▸ **Passage to read**:
= Beginning of Section =

Yes, girls, I know…the guy, the town…The image that Arménio gives of being a clean-cut, responsible, viciously intelligent mechanical engineer is just a cover-up for the happy-go-lucky, pot-smoking hedonist he really is. I met him in Coimbra, where our conversation began about the Portuguese version of “Who wants to be a Millionaire?” (And for those of you who worry, rest assured I only smoke things when it makes for good writing material.) Anyway, Arménio showed me around this tiny speck called Mira and brought me to the local hang-out, Tosta Mista Café, a café-bar with a pinball machine and a TV silently flickering the FC Porto game. This bar was filled with familiar faces from Arménio´s youth, young small-town faces which are somehow attractive, but then again some look like they’ve been narrowly grazed: the handsome fellow behind the bar is hunchbacked and the pretty girl sitting with her friends has crossed eyes. There were nice people here, and one loquacious English-speaking man explained the entire history of late colonial Portugal to me, using cigarette cartons and lighters to represent the African continent and delineate Angola, Mozambique, and Madagascar, respectively.
Arménio´s driver’s license was temporarily revoked two months ago after a car accident, so I was surprised when he said, “Let’s drive to the beach!” When I asked him about it, he said, “It’s okay! The policeman in Mira is my cousin.” And the mayor? I asked, half-jokingly, Is he your uncle? “No,” he answered matter-of-factly. “The last mayor was my neighbor, really nice guy, intelligent. The new mayor was our family doctor. But he stopped practicing when he became mayor.” Arménio also told me about the current infestation of drugs in tiny little Mira. Portugal, being entirely coastal, has become an active gateway for drug traffic primarily from Africa into the European continent. Although the situation is much worse in the beach resort zones of the South, Mira also sees plenty of action. Boats delivering drugs arrive regularly during the night to be picked up on a relay to Spain. But once or twice a month, the deliveries are aborted for various reasons, and packages of cocaine are abandoned on the sand. So, before Fisherman José calls the police (Arménio´s cousin), the residents inevitably catch wind of the shipment and the goods are distributed amongst them.
But that is only the dark side of reality in Portugal and alas, come Saturday, my journey will take me to Sardinia in the Mediterranean. I wish I had a video camera or something more to capture my experience here, the language, the smells. The singing voice of a woman from a smoky, crowded cellar; the quiet whisper of Não quero que tu hoje vais at daybreak, which is forever emblazoned into your memory…
And the old dames in black will sing Doo Wop all night long.
Travel Tips Portugal: Lisbon and Coimbra
Use public transportation to get around. If you get lost, someone nearby will speak English because, unlike Spain, France, and Germany, they don’t dub the American TV programs. The Portuguese roads are some of the most dangerous in Europe, so don’t drive if you don’t have to. The train and bus network is good, but don’t get too depressed when it looks third-world.

= End of Section =

▸ **Input data**:
= Beginning of Section =

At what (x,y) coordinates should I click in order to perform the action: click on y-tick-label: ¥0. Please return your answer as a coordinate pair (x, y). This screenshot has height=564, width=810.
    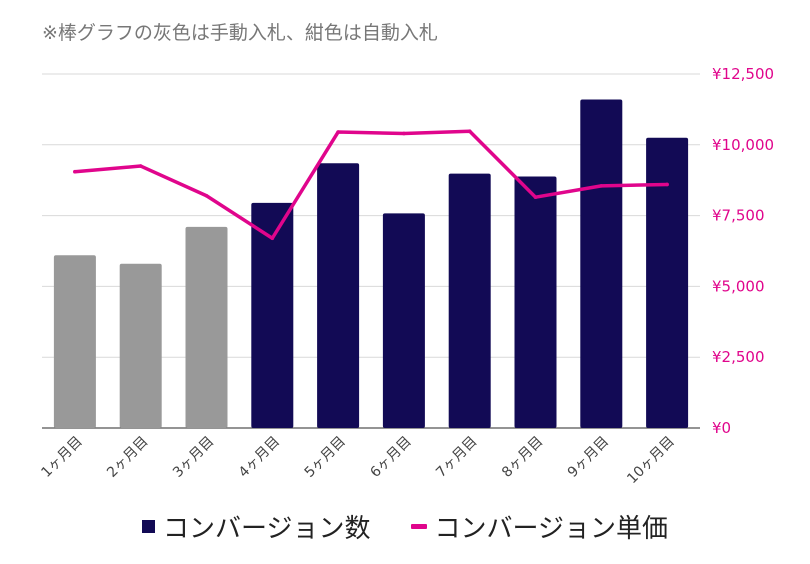
    Looking at the image, I should click on (722, 428).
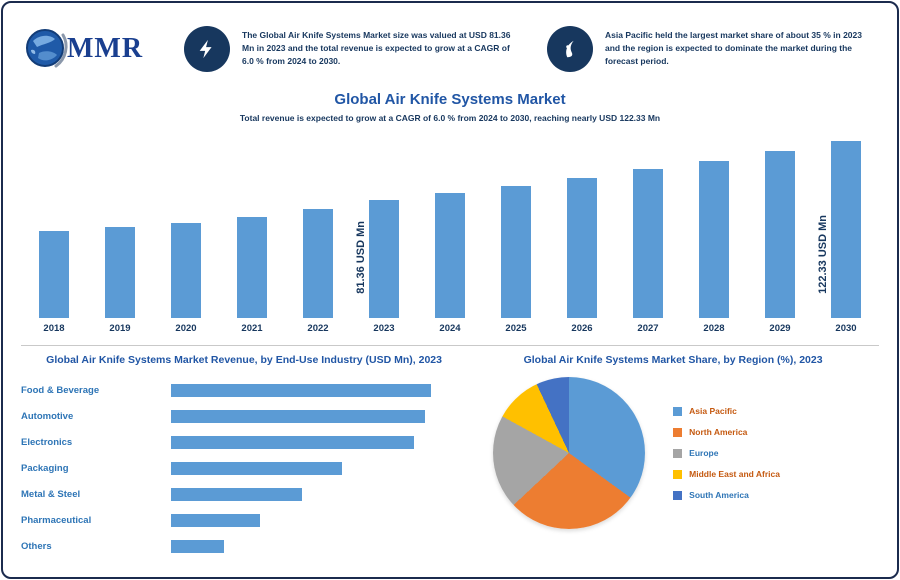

= End of Section =

▸ **Check your understanding**:
A – Retype the travel piece about Mira word for word, from "But that is" to "it looks third-world.".
B – Continue the travel piece about Mira from its last sentence.
The data is separate material and unrelated to the travel piece about Mira.

▸ **Responses by task**:
A –
But that is only the dark side of reality in Portugal and alas, come Saturday, my journey will take me to Sardinia in the Mediterranean. I wish I had a video camera or something more to capture my experience here, the language, the smells. The singing voice of a woman from a smoky, crowded cellar; the quiet whisper of Não quero que tu hoje vais at daybreak, which is forever emblazoned into your memory…
And the old dames in black will sing Doo Wop all night long.
Travel Tips Portugal: Lisbon and Coimbra
Use public transportation to get around. If you get lost, someone nearby will speak English because, unlike Spain, France, and Germany, they don’t dub the American TV programs. The Portuguese roads are some of the most dangerous in Europe, so don’t drive if you don’t have to. The train and bus network is good, but don’t get too depressed when it looks third-world.

B –
Where to Stay
There is one inexpensive place where I’ve already stayed several times. One doesn’t need more than this. It simply rocks. Pensão Alegria consistently gets raves in the Internet and it has just improved with the dining room downstairs to offer breakfast. I’ve peeked into other pensions in the Baixa and they are all gross compared to Alegria. Ask for a room on the front of the building facing Praça da Alegria. In the winter, this side of the building is colder but space heaters are provided. Book ahead, especially in high season.
Praça da Alegria 12
Where to eat
There are too many cafes in the Baixa to count, where you can sample the Portuguese pastries. Try a few natas com canela, and a mousse de chocolate, get it over with, and move on…
The best food in Portugal is from Alentejo. While in Lisbon, go for the whole effect, be it touristy, at Casa do Alentejo, Rua das Portas de Santo Antão 58. A less known, more intimate locale with better food is around the corner from Pensão Alegria, O Restaurante Mal Amanhado, Rua Alegria 54-A.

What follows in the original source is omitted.